Ich fürchte mit diesem Interview ist seine Team karriere unter Constantini zu Ende

Er kann sprechen, denkt offenbar manchmal nach, interessiert sich für andere Mannschaften (!) und dürfte ein fähiger Fußballer sein.
Der Didi wird sich schon grausig abwenden.

Habe ihm kennengelernt wie er bei der Austria spielte.
Ein sehr sympathischer Bursch,ohne das übliche blablabla bringt die Sachen auf den Punkt,genauso
wie ihm Interview.Sein Statement zu unseren Suppenwürfeln hat mehr Substanz und Inhalt als
es eine Pressekonferenz von Hickersberger oder Dico
jemals hatte,die beide ,die Fans durch die Blume für Volltrotteln halten.

genau so

sollte ein Interview sein! Gute Fragen, von einem interessanten und vor allem interessierten Menschen beantwortet. Solche Zeilen lese ich 100x lieber als ein dämliches Schönfelder, Maier, Dico,... Interview.

Super Statement: "Österreich hat die besten Suppenwürfel der Welt. Kein Vergleich". Selten ein vergleichbar gutes Sportler Interview gelesen oder gehört.

ein wirklich grausiger hundskicker

machen sie sich keine sorgen! auch ihnen kann geholfen werden...

Habe Sie gerade eine schwere Niederlage zu verarbeiten?

Bei Fifa 10 oder ähnlichem?

Wenn man das Interview so durchliest,

hat man das Gefühl, daß er trotzdem ein zufriedenes Leben führt.

Jeder, der deine Postings kennt weiß, daß das bei dir sicherlich nicht der Fall ist!

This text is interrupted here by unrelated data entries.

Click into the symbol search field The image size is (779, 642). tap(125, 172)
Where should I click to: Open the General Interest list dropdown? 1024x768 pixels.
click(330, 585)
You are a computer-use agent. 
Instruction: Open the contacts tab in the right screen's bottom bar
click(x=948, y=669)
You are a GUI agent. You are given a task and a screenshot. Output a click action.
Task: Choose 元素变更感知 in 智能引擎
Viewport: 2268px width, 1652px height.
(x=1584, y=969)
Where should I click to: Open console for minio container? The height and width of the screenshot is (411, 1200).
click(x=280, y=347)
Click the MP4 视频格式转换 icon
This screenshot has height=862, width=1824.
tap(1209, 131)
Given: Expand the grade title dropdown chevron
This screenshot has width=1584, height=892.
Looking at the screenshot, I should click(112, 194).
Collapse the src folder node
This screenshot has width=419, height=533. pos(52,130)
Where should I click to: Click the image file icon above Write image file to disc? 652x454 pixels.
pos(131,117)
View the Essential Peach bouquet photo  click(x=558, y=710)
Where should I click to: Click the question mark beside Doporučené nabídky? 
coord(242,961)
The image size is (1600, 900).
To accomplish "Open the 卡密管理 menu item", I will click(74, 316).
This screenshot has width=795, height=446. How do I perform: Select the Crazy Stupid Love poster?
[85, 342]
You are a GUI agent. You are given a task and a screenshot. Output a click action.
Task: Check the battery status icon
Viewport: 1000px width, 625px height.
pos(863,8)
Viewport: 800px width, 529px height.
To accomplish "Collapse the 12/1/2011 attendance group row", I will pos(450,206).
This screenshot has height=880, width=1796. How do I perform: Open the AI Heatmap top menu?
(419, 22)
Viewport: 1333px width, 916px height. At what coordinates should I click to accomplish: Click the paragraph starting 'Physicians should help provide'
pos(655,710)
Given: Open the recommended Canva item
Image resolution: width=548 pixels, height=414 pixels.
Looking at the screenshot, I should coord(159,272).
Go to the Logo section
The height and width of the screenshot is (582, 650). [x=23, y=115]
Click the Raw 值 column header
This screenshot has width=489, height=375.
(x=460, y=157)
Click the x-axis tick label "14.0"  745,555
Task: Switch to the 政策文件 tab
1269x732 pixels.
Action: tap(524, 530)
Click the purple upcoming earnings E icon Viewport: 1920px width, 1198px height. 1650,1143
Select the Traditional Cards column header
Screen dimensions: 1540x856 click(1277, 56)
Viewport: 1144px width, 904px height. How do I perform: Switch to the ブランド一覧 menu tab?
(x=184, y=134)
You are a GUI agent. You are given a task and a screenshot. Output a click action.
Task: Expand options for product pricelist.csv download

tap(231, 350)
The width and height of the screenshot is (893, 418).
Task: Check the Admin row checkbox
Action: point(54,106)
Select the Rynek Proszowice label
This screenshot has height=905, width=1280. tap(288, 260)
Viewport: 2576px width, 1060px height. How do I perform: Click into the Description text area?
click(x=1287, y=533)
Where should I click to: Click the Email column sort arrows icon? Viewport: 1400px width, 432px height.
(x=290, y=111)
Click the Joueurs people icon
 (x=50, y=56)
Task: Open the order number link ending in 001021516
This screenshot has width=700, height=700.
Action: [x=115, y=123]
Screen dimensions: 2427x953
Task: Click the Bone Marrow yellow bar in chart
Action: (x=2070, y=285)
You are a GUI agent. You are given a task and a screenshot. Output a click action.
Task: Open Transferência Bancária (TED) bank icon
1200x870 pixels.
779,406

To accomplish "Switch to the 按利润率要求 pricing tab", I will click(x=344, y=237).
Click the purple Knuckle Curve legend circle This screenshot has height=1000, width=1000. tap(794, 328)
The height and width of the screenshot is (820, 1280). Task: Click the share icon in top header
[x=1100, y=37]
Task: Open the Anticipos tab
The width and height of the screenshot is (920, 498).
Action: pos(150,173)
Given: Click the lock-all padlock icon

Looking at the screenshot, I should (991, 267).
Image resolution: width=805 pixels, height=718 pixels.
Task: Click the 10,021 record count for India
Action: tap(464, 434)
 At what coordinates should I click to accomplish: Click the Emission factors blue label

Bin zwar nicht der Erste, der das schreibt, aber so ein Interview liest man einfach gerne. Fußballer mit Hirn, die eben nicht nur über Fußball reden können. Sehr sympathisch!

wobei man sagen muss, zu einem intelligenten interview gehoeren immer ZWEI!!!!!! der fragensteller sollte demnach auch ueber ein gewisses niveau verfuegen!

nun, da brauch ma uns beim ballesterer eher keine sorgen machen.

Vollste Zustimmung! Gott sei Dank gibt es den ballesterer und seine Angestellten.

tolles interview

wenns so stimmt, wies da steht, scheint er in england jede menge spaß zu haben - weiter so :)

scheint ein vifes bürscherl zu sein

»Teenage Mutant Hero Ertl«

Super!

finde ich sympathisch

und das kommt bei fußballern nicht oft vor.
außerdem kann hier am ende andrea iwannschitz lernen, wie man sich korrekt dem NT-team "anbietet"- ohne selbstdarstellung, öffentliches geweine und rosenkrieg.

...DER johnny scheint si nicht so hölzern mit fremdsprachen anzustellen...

der andere heißt jimmy

Da werden dinge geschrieben, was eigentlich niemanden angeht. England ist einfach super zu spielen. In schnitt kamen 08-09 25000(2.liga!!)

was???????

Teenage Mutant Hero Ertl. Ich habe gelacht.